■ **WHAT TO DO**
Scan the records below and copy every line that contains the string "agent".

(INFORMATION SUPPLIED begins)

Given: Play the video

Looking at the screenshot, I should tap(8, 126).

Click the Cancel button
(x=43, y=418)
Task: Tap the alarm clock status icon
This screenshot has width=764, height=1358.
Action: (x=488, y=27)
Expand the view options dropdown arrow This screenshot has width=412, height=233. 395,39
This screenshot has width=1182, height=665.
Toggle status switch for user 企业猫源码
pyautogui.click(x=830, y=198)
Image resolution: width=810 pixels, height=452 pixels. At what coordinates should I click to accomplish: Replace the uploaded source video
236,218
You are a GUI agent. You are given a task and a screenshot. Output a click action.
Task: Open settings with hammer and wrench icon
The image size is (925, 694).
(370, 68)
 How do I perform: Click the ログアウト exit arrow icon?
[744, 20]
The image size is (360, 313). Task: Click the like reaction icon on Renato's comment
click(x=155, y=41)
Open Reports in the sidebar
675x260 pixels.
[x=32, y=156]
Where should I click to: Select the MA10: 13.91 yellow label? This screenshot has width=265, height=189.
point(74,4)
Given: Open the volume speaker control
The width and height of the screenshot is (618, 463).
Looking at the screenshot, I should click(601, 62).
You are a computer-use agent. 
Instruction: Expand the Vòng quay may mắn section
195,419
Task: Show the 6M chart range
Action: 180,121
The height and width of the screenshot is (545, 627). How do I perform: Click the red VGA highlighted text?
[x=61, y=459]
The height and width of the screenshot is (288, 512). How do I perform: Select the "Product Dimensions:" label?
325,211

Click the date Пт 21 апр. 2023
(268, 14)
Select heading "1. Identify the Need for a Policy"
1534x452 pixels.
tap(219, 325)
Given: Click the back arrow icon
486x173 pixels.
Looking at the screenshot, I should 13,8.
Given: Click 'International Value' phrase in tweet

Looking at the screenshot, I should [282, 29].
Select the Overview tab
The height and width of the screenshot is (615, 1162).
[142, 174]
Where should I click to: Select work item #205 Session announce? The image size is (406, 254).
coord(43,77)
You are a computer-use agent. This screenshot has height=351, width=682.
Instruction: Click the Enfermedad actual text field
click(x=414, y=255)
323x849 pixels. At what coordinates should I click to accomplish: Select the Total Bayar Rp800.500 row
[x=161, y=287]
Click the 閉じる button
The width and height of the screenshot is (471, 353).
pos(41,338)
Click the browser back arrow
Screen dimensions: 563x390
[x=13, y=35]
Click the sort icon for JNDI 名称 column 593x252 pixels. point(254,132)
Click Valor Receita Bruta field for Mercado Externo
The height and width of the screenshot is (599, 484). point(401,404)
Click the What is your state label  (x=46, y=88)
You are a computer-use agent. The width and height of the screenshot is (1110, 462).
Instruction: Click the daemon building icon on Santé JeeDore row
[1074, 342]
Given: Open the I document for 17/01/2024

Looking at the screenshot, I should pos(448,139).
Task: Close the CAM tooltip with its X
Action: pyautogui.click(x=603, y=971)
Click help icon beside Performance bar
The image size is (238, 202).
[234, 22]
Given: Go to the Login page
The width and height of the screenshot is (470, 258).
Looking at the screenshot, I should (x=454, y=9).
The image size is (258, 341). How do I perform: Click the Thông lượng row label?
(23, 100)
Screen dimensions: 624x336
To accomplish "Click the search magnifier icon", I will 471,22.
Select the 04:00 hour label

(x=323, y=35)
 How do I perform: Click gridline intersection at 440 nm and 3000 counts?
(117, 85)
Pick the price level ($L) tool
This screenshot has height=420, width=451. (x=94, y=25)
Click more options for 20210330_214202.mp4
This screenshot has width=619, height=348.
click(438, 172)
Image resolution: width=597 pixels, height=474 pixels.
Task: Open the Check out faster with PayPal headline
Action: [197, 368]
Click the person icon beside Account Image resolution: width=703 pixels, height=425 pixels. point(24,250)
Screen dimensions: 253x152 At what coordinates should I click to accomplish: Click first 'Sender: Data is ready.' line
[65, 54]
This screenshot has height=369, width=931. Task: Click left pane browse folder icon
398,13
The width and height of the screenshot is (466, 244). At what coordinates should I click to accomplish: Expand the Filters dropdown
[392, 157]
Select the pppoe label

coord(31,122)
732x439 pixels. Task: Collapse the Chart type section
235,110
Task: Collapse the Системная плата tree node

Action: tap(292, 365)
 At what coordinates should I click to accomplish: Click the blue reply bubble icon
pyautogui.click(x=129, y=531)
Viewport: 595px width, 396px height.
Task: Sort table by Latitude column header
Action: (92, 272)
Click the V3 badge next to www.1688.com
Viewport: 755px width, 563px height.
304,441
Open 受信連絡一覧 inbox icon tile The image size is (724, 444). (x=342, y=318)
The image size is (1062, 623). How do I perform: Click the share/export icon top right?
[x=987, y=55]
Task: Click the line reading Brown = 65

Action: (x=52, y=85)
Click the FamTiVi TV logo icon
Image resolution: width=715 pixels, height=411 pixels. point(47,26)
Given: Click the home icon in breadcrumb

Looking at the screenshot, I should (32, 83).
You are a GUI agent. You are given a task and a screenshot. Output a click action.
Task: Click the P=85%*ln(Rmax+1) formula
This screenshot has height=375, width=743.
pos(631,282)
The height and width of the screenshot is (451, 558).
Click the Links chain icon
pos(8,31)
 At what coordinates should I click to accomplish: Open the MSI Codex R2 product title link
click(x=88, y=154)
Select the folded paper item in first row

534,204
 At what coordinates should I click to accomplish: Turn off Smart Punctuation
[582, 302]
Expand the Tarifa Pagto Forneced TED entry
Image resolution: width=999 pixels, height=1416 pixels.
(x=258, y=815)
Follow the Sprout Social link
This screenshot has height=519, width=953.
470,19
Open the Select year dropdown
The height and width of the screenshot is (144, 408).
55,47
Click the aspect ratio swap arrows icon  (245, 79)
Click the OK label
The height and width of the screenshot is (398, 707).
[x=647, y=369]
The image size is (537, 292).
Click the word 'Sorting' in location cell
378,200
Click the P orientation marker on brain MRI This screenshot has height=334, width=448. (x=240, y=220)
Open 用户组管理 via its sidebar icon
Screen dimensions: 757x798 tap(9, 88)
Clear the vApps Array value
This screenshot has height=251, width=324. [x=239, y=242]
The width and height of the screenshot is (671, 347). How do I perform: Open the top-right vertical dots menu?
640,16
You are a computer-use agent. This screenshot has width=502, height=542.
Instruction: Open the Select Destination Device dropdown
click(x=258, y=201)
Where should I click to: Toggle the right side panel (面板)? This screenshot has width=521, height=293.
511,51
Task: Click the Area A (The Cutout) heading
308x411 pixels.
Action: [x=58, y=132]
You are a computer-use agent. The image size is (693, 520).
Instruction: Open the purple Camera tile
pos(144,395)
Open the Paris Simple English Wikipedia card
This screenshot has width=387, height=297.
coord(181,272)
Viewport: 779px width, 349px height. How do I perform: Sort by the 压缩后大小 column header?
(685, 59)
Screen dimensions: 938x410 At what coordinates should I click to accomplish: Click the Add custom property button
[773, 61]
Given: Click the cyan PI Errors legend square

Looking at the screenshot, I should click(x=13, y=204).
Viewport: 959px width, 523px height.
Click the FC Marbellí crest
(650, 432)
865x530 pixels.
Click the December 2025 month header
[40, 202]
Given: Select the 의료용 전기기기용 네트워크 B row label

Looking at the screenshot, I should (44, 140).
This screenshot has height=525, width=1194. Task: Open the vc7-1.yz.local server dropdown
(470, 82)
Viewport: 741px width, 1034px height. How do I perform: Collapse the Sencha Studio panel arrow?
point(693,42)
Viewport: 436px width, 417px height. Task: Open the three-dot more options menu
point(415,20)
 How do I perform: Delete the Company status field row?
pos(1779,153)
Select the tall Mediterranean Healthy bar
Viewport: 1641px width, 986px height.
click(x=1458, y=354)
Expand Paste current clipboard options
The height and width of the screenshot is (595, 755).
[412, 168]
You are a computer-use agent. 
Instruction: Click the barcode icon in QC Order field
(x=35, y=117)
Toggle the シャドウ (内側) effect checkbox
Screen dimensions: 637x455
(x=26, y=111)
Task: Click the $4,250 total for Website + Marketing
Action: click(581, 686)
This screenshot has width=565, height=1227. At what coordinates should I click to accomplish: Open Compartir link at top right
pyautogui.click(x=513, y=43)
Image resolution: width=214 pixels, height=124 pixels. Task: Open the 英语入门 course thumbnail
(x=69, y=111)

(INFORMATION SUPPLIED ends)

■ **COMPLETED TASK**
You are a GUI agent. You are given a task and a screenshot. Output a click action.
You are a computer-use agent. 
You are a computer-use agent. This screenshot has height=351, width=682.
You are a computer-use agent. The width and height of the screenshot is (1110, 462).
You are a GUI agent. You are given a task and a screenshot. Output a click action.
You are a computer-use agent. This screenshot has width=502, height=542.
You are a computer-use agent. The image size is (693, 520).
You are a computer-use agent. 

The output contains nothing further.